Cover of Karnivool's *In Verses* - a photo of a black-and-white wasteland full of tree stumps with a single leafless tree in the foreground by a pool of water. By the pool are some structures made of logs which are filled with rocks. In the background there's some kind of radio or sattelite dish. A crescent moon is visible over the clouds.

For me, Karnivool has always felt like the presence of a vast being — something you can’t really see, but can deeply feel. It reveals itself in different corners of the world, through headphones, wherever you happen to be. And yet, it always feels personal. Deeply personal. - Comment on Opal

Karnivool’s Themata is one of my favorite things ever. Complicated yet catchy, heavy yet achingly bittersweet, it’s music for ugly crying and headbanging at the same time. I’d think it would be basically impossible to follow an album like that up. Though it did indeed fail to reach the euphoric heights of Themata, their second album, Sound Awake, was still pretty fun. But Asymmetry just didn’t grab me; it wasn’t heavy enough. So when I heard the first gritty “JUNT” at the beginning of In Verses (youtube playlist), I was cautiously hyped.

The tone and production here are great, Jon Stockman’s bass is as grimy as ever. The fuzzier, sludgier guitar tone is welcome - it reminds me in places of Inlet by Hum. Astonishingly Ian Kenny also sounds as great as ever; his voice doesn’t seem to have aged much despite it being thirteen years since their last album. Unfortunately, there also aren’t a lot of Karnivool’s usual catchy riffs here. I would have liked to hear tighter, more Themata-ish songwriting. The album feels very self-indulgently prog in a way that isn’t fun.

This is, in general, not a fun album. The lyrics and overall vibe reflect the despair a lot of us are feeling about the state of the world right now. There’s a lot about “false hope” here - there’s no real hope on this album, just mourning the final death of a world that’s been dying for decades.

This is where I think Gecko is gonna get annoyed, and I’m gonna talk about why my model of Gecko is annoyed with this album not because I share inner-Gecko’s take exactly - I mean I do, but it doesn’t ruin the album - but because it’s an interesting piece of JRNJ-adjacent theory I think you should know about: Hypernormalisation, or as we call it here in the Zone, Hypernormalization.

Hypernormalization is when the state of an obviously dysfunctional society seems so normal that change appears impossible. The New Yorker describes it thusly:

“[A]n entropic acceptance and false belief in a clearly broken polity and the myths that undergird it.” - Adam Curtis’s Essential Counterhistories

One of the central myths of the global neoliberal order that emerged post-WWII is the idea that there was no alternative. As the old saying1 goes, “it is easier to imagine the end of the world than the end of capitalism.”

But there are alternatives.

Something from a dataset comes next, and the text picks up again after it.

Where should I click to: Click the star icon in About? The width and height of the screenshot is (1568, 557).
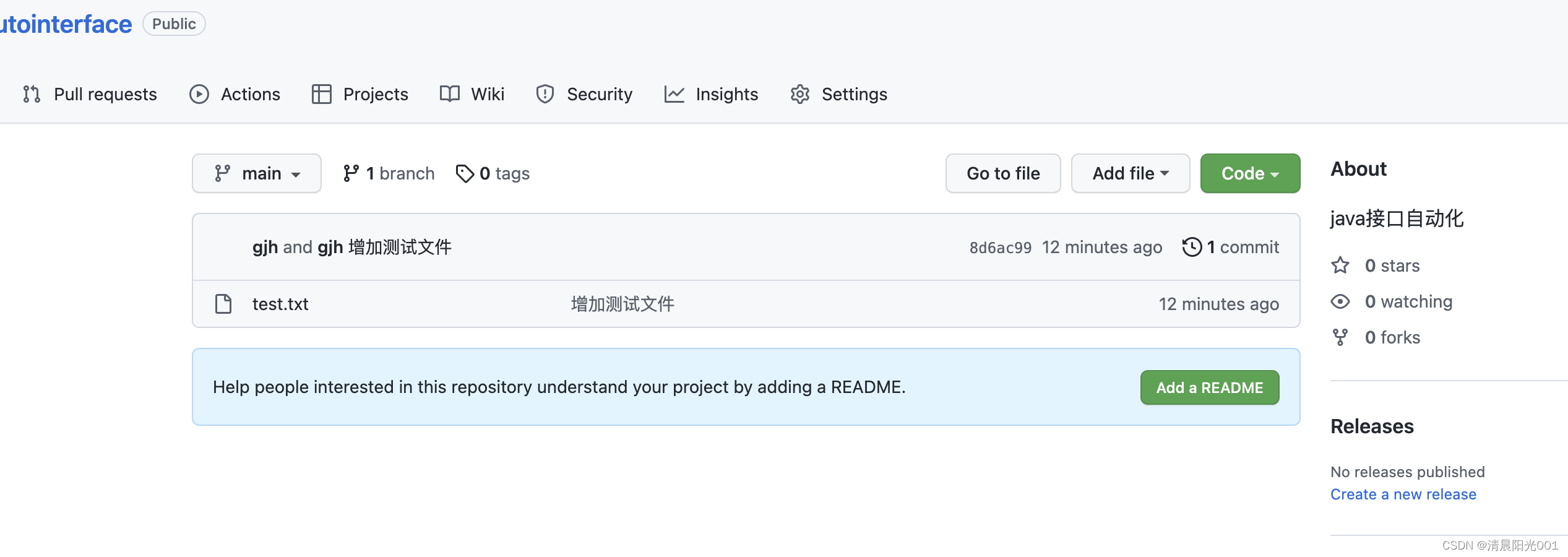pos(1340,266)
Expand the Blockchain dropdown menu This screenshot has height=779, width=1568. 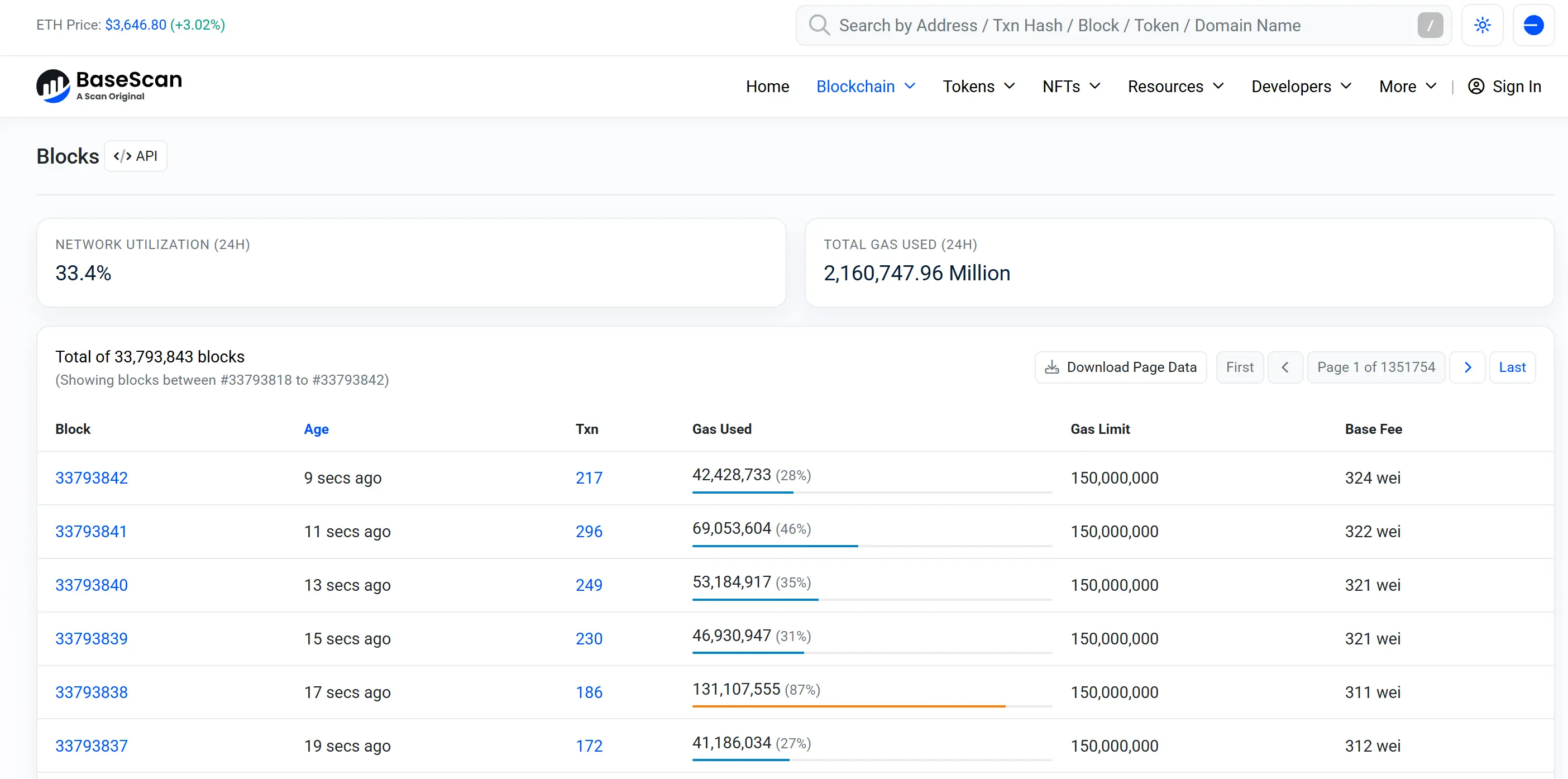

Different societies existed before, and history is filled with examples of societies changing. Sometimes things change very fast - see Cory Doctorow’s favorite example of the EU’s rapid progress on renewable energy. For better or worse, we’re not at the end of history here. We’re simply in a transitional period, and we have some ability to shape what happens.

I think Karnivool understand this, on some level. There are hints on the second half of the album that a rebirth may come after this death. Unfortunately, the tracks still aren’t great. There are some good ideas here but it just doesn’t come together most of the time. I can’t necessarily fault them for that - it is their first new album in thirteen years - but I can still be a little disappointed.

If you like this album, you might like:

  • Sound Awake (similar ideas, but better IMO)
  • Themata (not quite the same thing, but really really good)
  • Wheel - Wheel (haven’t listened to the whole album, but song is great and touches on some of the lyrical themes in a more concrete, direct way while also having actual riffs)

  1. I’m not entirely sure who first said this. It might have been Mark Fisher, but he allegedly attributes it to both Frederic Jameson and Slavoj Žižek. I’m not sure how that works.